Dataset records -
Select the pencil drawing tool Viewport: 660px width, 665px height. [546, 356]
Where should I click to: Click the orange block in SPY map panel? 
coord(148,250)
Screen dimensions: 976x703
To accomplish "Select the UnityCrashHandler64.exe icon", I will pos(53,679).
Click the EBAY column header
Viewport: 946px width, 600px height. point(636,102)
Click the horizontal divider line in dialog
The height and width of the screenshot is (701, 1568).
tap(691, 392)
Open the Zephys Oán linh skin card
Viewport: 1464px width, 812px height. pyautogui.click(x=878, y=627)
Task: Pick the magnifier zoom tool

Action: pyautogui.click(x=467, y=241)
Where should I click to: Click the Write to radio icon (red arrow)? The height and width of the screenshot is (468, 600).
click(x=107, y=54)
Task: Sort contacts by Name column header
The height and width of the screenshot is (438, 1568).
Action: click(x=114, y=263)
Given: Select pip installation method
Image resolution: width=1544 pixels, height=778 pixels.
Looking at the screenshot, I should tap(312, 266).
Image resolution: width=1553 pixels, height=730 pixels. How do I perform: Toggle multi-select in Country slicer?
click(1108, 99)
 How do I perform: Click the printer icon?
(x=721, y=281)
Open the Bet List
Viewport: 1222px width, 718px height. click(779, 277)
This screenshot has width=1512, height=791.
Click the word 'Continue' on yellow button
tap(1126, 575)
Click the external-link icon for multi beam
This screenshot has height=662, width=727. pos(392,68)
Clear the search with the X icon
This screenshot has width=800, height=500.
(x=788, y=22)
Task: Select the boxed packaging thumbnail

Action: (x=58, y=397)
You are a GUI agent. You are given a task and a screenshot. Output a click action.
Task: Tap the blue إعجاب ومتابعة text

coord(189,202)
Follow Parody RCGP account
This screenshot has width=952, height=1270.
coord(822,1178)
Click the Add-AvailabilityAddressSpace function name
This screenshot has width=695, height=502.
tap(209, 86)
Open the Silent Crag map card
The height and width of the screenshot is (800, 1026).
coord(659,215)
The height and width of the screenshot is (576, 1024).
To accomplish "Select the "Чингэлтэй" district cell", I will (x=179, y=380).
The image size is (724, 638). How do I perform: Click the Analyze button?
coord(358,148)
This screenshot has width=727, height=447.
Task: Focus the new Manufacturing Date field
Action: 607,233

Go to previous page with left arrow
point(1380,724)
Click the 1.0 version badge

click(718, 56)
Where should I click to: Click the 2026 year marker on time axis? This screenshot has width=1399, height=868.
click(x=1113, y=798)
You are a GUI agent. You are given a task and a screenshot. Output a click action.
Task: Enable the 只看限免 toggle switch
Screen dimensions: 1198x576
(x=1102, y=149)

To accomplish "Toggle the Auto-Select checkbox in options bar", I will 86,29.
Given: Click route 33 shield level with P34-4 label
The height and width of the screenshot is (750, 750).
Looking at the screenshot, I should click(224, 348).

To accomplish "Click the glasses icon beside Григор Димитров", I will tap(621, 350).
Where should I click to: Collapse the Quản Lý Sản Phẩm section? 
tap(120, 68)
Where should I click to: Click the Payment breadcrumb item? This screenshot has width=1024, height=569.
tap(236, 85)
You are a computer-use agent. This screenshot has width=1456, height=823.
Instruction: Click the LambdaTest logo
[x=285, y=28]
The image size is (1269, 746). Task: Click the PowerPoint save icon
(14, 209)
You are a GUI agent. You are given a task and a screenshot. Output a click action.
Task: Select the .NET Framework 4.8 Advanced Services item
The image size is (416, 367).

What you should do -
Retype the records above so that nothing differs from the original.

Your solution -
Select the pencil drawing tool Viewport: 660px width, 665px height. [546, 356]
Where should I click to: Click the orange block in SPY map panel? 
coord(148,250)
Screen dimensions: 976x703
To accomplish "Select the UnityCrashHandler64.exe icon", I will pos(53,679).
Click the EBAY column header
Viewport: 946px width, 600px height. point(636,102)
Click the horizontal divider line in dialog
The height and width of the screenshot is (701, 1568).
tap(691, 392)
Open the Zephys Oán linh skin card
Viewport: 1464px width, 812px height. pyautogui.click(x=878, y=627)
Task: Pick the magnifier zoom tool

Action: pyautogui.click(x=467, y=241)
Where should I click to: Click the Write to radio icon (red arrow)? The height and width of the screenshot is (468, 600).
click(x=107, y=54)
Task: Sort contacts by Name column header
The height and width of the screenshot is (438, 1568).
Action: click(x=114, y=263)
Given: Select pip installation method
Image resolution: width=1544 pixels, height=778 pixels.
Looking at the screenshot, I should tap(312, 266).
Image resolution: width=1553 pixels, height=730 pixels. How do I perform: Toggle multi-select in Country slicer?
click(1108, 99)
 How do I perform: Click the printer icon?
(x=721, y=281)
Open the Bet List
Viewport: 1222px width, 718px height. click(779, 277)
This screenshot has width=1512, height=791.
Click the word 'Continue' on yellow button
tap(1126, 575)
Click the external-link icon for multi beam
This screenshot has height=662, width=727. pos(392,68)
Clear the search with the X icon
This screenshot has width=800, height=500.
(x=788, y=22)
Task: Select the boxed packaging thumbnail

Action: (x=58, y=397)
You are a GUI agent. You are given a task and a screenshot. Output a click action.
Task: Tap the blue إعجاب ومتابعة text

coord(189,202)
Follow Parody RCGP account
This screenshot has width=952, height=1270.
coord(822,1178)
Click the Add-AvailabilityAddressSpace function name
This screenshot has width=695, height=502.
tap(209, 86)
Open the Silent Crag map card
The height and width of the screenshot is (800, 1026).
coord(659,215)
The height and width of the screenshot is (576, 1024).
To accomplish "Select the "Чингэлтэй" district cell", I will (x=179, y=380).
The image size is (724, 638). How do I perform: Click the Analyze button?
coord(358,148)
This screenshot has width=727, height=447.
Task: Focus the new Manufacturing Date field
Action: 607,233

Go to previous page with left arrow
point(1380,724)
Click the 1.0 version badge

click(718, 56)
Where should I click to: Click the 2026 year marker on time axis? This screenshot has width=1399, height=868.
click(x=1113, y=798)
You are a GUI agent. You are given a task and a screenshot. Output a click action.
Task: Enable the 只看限免 toggle switch
Screen dimensions: 1198x576
(x=1102, y=149)

To accomplish "Toggle the Auto-Select checkbox in options bar", I will 86,29.
Given: Click route 33 shield level with P34-4 label
The height and width of the screenshot is (750, 750).
Looking at the screenshot, I should click(224, 348).

To accomplish "Click the glasses icon beside Григор Димитров", I will tap(621, 350).
Where should I click to: Collapse the Quản Lý Sản Phẩm section? 
tap(120, 68)
Where should I click to: Click the Payment breadcrumb item? This screenshot has width=1024, height=569.
tap(236, 85)
You are a computer-use agent. This screenshot has width=1456, height=823.
Instruction: Click the LambdaTest logo
[x=285, y=28]
The image size is (1269, 746). Task: Click the PowerPoint save icon
(14, 209)
You are a GUI agent. You are given a task and a screenshot. Output a click action.
Task: Select the .NET Framework 4.8 Advanced Services item
The image size is (416, 367).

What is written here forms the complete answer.